#### [ЧТО СДЕЛАТЬ]
• a. Какой номер был у трамвая, о поездке в котором говорится в отрывке о Вере Леонтьевне?
• b. Перепечатайте из отрывка о Вере Леонтьевне часть между словами «Вот когда я» и «это было чудо!» включительно.
• c. Допишите продолжение отрывка о Вере Леонтьевне, начиная сразу после его последнего предложения.

#### [ФРАГМЕНТ ТЕКСТА]
"""
И сейчас, когда иду по улице Марата к какому-нибудь врачу (так странно сложилось: сегодня рядом с этим домом медицинское учреждение, которое я вынужден часто посещать), я думаю о моей Вере Леонтьевне, помню ее адрес: дом 12, квартира 20, в сердце всплывает мелодия цифр ее телефонного номера: А-1-82-26… Иногда я не могу удержаться, чтобы не заглянуть в этот двор. И кажется, что она там…
Когда я приходил к ней, она всегда давала мне книгу и ноты: «Почитай, поиграй». Никаких «вдумайся», «обрати внимание на это», никаких «заданий»… Вера Леонтьевна сотворила чудо.
Однажды, — это нужно осмыслить отдельно, — я ехал в трамвае, номер которого «29», сидел у прохода и смотрел ноты. И вдруг что-то меня пронзает, я чувствую, что поймал то, что не написано, что есть помимо этих точек и флажков, я уловил что-то внутреннее, я вдруг почувствовал, «о чем это» и «как это»… Невероятное переживание, когда я вдруг почувствовал, что музыка, — это не только речь, но и язык. Вера Леонтьевна никогда об этом не говорила, разумеется, она не знала этой соссюровской дихотомии, но не зная, она этим жила, она к этому вела своих учеников, меня привела.
Вот когда я понял, что это такое, тогда я стал «читать» музыку, вслушиваться в смыслы, впечатанные в нее, впечатанные в звуковые структуры. Это было невероятное потрясение! Теперь я уже старый человек, но чем дальше, тем больше понимаю, что для меня сделала Вера Леонтьевна, какое это было чудо!
"""
#### [ИСХОДНЫЕ ДАННЫЕ]
"""
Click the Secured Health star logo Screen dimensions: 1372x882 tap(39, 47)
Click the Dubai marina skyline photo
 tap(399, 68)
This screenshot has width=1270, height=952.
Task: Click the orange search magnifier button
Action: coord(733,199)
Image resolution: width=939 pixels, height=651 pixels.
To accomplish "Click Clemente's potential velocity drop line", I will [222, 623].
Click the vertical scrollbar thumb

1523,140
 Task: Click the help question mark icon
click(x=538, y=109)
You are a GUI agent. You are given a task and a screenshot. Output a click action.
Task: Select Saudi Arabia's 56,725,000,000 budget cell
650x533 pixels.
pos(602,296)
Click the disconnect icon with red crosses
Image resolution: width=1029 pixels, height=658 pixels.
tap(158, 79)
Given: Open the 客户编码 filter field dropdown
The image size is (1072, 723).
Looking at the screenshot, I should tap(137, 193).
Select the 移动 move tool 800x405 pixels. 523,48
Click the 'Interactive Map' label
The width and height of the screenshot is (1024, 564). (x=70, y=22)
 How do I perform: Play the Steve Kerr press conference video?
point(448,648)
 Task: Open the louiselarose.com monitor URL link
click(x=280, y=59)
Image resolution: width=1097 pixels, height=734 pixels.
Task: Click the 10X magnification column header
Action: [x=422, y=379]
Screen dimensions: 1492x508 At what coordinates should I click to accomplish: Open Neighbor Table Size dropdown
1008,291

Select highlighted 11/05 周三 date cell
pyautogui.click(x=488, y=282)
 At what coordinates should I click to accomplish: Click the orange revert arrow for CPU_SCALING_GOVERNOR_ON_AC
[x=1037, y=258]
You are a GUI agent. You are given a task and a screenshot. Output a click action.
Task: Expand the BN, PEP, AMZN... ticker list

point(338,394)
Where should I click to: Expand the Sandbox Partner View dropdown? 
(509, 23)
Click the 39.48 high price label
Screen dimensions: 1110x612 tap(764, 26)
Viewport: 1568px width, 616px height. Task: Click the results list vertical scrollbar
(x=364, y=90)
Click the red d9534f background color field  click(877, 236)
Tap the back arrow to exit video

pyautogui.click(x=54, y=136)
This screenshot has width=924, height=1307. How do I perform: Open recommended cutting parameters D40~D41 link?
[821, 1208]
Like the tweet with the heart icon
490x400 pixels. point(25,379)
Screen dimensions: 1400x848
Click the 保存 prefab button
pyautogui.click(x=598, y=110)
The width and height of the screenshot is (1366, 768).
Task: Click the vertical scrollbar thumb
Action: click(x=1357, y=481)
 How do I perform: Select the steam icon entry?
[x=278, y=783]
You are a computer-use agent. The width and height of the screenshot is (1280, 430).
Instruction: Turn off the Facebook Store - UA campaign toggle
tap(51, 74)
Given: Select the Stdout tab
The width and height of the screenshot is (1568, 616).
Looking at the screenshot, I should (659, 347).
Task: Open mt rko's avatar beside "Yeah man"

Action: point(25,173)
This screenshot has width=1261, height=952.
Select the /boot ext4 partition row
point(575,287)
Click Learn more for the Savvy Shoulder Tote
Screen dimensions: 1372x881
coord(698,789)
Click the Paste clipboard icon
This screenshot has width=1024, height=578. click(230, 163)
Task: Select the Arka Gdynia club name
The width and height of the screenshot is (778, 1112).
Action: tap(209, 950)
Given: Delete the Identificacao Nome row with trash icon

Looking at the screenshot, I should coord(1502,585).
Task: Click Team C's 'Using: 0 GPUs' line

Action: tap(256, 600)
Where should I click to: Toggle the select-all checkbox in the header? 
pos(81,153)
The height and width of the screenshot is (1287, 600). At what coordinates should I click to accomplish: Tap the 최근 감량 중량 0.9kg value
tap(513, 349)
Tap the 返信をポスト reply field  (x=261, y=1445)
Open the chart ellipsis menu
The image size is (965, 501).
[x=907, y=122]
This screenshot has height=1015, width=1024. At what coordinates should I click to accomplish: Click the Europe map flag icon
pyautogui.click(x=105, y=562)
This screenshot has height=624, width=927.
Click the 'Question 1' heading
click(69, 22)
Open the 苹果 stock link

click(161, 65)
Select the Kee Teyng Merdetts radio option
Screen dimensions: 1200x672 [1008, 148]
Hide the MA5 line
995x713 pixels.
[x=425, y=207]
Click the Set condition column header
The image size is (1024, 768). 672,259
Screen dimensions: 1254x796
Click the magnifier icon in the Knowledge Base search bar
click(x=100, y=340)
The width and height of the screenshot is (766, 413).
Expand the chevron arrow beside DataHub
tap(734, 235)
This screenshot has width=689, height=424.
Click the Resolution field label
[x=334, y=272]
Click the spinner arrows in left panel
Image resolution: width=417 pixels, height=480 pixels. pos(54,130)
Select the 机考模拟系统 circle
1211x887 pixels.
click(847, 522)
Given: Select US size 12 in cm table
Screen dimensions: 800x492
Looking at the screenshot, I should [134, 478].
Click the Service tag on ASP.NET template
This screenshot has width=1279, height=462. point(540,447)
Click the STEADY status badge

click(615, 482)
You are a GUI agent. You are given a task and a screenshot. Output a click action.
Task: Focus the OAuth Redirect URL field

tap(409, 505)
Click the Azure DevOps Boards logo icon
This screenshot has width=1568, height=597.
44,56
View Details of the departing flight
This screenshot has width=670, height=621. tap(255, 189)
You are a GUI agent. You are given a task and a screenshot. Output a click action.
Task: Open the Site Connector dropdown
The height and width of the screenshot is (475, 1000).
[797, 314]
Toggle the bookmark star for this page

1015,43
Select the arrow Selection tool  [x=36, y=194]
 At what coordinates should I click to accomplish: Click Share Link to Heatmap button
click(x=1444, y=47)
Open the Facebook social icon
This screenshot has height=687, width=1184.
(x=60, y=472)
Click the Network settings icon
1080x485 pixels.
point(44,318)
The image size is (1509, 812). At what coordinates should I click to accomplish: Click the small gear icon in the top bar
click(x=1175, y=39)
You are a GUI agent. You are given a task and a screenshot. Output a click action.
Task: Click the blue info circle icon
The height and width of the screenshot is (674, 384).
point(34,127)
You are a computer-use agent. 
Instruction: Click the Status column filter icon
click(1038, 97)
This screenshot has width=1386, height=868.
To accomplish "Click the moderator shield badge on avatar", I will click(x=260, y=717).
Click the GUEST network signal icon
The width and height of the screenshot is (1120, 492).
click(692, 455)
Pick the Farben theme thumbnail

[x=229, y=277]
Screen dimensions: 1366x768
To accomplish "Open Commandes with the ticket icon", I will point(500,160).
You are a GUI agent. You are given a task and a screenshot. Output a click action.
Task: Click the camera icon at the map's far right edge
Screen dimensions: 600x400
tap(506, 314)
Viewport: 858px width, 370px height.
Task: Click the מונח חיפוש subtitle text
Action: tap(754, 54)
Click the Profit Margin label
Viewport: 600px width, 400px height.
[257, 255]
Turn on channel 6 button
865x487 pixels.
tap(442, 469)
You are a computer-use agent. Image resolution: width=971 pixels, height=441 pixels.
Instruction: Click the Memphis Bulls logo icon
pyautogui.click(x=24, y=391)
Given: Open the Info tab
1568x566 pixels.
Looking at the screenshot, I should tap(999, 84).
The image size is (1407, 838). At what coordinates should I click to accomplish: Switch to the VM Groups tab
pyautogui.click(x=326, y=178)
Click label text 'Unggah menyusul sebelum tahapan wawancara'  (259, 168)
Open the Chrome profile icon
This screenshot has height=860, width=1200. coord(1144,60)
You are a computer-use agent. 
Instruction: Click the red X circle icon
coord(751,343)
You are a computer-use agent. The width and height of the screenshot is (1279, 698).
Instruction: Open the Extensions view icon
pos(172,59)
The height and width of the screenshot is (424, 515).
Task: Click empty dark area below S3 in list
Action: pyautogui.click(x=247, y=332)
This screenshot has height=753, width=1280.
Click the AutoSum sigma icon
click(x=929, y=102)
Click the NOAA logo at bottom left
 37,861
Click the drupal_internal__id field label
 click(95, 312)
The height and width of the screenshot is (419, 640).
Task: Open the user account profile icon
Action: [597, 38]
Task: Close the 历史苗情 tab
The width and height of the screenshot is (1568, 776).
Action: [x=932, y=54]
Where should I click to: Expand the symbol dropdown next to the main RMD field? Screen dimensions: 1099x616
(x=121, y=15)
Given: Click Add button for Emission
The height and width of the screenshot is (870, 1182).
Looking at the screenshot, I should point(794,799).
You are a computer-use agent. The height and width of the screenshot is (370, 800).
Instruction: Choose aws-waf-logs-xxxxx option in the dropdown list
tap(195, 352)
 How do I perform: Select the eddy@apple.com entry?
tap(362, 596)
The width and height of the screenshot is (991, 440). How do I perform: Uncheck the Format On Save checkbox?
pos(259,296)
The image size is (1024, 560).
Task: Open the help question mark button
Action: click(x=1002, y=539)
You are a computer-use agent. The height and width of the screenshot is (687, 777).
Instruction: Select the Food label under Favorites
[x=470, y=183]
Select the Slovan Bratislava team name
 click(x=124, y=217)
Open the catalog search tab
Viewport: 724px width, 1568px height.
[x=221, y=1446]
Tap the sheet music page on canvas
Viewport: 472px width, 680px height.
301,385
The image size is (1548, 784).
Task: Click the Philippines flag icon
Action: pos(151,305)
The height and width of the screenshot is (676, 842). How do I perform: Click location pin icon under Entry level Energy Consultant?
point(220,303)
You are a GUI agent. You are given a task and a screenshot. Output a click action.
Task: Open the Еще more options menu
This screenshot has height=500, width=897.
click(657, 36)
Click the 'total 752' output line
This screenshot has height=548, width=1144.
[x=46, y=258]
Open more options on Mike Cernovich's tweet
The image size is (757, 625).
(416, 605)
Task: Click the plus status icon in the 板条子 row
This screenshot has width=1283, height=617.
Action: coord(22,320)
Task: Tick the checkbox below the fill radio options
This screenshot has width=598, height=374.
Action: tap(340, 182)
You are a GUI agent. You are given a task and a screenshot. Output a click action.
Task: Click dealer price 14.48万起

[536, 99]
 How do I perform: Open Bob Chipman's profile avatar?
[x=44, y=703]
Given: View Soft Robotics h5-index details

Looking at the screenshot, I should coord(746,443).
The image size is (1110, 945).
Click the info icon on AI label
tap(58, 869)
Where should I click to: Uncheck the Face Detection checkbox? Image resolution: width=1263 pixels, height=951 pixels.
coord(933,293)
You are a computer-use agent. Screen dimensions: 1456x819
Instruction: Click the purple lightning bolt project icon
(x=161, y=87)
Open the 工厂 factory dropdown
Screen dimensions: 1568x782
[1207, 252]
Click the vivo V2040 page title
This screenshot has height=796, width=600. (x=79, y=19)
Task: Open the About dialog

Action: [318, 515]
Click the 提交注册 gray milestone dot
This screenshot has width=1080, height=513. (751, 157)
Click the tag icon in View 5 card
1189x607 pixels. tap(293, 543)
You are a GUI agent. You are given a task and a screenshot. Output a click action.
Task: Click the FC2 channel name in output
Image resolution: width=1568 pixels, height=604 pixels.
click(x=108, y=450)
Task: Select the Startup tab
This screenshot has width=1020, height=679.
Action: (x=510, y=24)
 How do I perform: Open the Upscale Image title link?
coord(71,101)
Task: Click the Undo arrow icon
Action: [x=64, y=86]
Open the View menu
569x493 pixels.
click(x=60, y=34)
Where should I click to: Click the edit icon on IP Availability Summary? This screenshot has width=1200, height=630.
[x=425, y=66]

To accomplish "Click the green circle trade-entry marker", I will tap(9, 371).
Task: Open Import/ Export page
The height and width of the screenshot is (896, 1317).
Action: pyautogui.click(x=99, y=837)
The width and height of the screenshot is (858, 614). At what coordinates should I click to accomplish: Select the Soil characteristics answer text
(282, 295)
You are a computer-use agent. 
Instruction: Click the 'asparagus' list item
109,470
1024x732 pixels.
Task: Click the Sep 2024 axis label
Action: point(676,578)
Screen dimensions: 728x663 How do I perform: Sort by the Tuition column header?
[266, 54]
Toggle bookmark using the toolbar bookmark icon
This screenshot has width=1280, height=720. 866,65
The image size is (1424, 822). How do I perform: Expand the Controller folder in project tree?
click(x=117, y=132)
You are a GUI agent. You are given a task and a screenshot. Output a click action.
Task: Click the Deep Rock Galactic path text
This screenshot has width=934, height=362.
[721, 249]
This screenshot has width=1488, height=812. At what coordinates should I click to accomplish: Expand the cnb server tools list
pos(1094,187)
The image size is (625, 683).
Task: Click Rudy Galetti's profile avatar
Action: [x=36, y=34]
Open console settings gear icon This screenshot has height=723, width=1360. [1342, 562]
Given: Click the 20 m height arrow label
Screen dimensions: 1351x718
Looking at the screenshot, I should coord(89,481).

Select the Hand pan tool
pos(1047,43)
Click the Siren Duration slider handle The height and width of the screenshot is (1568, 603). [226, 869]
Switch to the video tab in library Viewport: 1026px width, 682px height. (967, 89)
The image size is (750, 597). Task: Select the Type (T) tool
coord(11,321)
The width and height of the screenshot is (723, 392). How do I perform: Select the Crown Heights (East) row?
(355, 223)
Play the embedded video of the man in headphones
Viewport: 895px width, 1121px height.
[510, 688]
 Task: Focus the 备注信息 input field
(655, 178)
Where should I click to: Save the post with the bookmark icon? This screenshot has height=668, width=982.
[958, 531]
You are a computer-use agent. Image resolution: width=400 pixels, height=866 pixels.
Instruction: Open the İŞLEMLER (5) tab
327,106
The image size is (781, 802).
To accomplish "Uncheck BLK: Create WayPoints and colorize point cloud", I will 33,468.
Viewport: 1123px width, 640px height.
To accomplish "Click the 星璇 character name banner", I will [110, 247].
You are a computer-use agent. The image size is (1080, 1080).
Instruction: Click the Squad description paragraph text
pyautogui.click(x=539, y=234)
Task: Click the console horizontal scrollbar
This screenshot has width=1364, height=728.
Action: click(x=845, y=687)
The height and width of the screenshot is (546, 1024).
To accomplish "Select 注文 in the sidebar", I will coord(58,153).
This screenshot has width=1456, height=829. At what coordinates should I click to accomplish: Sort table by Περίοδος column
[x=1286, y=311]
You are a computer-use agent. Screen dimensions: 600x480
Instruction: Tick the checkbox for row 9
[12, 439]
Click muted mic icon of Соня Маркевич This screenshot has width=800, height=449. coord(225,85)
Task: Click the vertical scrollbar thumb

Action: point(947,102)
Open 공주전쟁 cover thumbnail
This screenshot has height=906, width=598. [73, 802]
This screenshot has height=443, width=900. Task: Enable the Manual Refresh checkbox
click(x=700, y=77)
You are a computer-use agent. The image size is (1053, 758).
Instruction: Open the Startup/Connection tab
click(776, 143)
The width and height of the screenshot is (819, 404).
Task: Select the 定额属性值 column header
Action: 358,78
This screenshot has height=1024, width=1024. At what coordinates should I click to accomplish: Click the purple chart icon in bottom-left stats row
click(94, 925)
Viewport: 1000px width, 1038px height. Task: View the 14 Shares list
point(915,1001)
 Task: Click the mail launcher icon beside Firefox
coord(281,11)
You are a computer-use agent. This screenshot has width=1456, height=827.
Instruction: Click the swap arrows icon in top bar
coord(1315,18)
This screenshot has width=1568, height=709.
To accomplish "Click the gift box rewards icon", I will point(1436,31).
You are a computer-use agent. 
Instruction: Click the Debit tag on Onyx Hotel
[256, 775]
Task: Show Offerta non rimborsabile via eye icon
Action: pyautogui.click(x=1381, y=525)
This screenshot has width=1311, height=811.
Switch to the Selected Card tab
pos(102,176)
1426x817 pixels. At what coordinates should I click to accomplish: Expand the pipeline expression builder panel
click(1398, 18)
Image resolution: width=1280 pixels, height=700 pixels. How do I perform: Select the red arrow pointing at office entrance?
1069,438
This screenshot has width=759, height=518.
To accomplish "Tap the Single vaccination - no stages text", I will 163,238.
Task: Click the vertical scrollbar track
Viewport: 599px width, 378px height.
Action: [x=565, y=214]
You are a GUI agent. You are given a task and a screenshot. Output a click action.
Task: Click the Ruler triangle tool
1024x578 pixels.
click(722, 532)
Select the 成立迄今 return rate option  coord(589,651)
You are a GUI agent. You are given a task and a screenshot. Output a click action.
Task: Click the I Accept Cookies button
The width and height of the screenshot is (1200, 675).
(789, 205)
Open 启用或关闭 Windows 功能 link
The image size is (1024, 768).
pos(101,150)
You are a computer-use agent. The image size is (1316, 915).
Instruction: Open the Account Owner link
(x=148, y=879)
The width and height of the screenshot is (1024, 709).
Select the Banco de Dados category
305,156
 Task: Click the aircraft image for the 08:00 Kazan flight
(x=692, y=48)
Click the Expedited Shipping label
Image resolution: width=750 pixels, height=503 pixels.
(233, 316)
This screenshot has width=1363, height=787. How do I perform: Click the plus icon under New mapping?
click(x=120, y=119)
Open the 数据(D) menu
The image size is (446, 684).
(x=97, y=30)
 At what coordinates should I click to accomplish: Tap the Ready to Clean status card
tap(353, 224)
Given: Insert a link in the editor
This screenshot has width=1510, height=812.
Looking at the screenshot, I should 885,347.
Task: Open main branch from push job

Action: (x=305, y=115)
"""
#### [РЕЗУЛЬТАТЫ УПРАЖНЕНИЯ]
• a. Номер 29.

• b.
Вот когда я понял, что это такое, тогда я стал «читать» музыку, вслушиваться в смыслы, впечатанные в нее, впечатанные в звуковые структуры. Это было невероятное потрясение! Теперь я уже старый человек, но чем дальше, тем больше понимаю, что для меня сделала Вера Леонтьевна, какое это было чудо!

• c.
Мое другое чудо — Юрий Николаевич Тюлин. Вы его видели когда-нибудь? Это русский дворянин. Роскошный, античного типа человек. Красавец. Светлые, всегда озаренные глаза.
Юрий Николаевич контактировал с Андреем Белым, играл в каком-то спектакле вместе с ним и писал музыку для этого спектакля. Он был завзятый коктебелец, очень «волошинский» человек… Приходя к нему в дом, я видел волошинские акварели. У него было 29 акварелей, подаренных Волошиным. А еще Волошин писал ему стихи. (Об этих стихах рассказывала мне дочь Тюлина Татьяна Юрьевна; очень обидно, что она не знает, где они сейчас находятся.)
Я видел одну замечательную фотографию: Юрий Николаевич Тюлин и Генрих Густавович Нейгауз. Они в Коктебеле, на море, стоят рядом и смотрят вдаль. Причем они такие разные, развивающаяся седая шевелюра Генриха Густавовича и Юрий Николаевич с его могучим торсом… Он был молод, мощен, и когда выходил из дома Волошина и шел по морскому берегу, это было зрелище, которое обсуждалось. Это было красиво. Стихия, стихия, стихия… Какая пластическая выразительность в этом! Это невероятно красиво!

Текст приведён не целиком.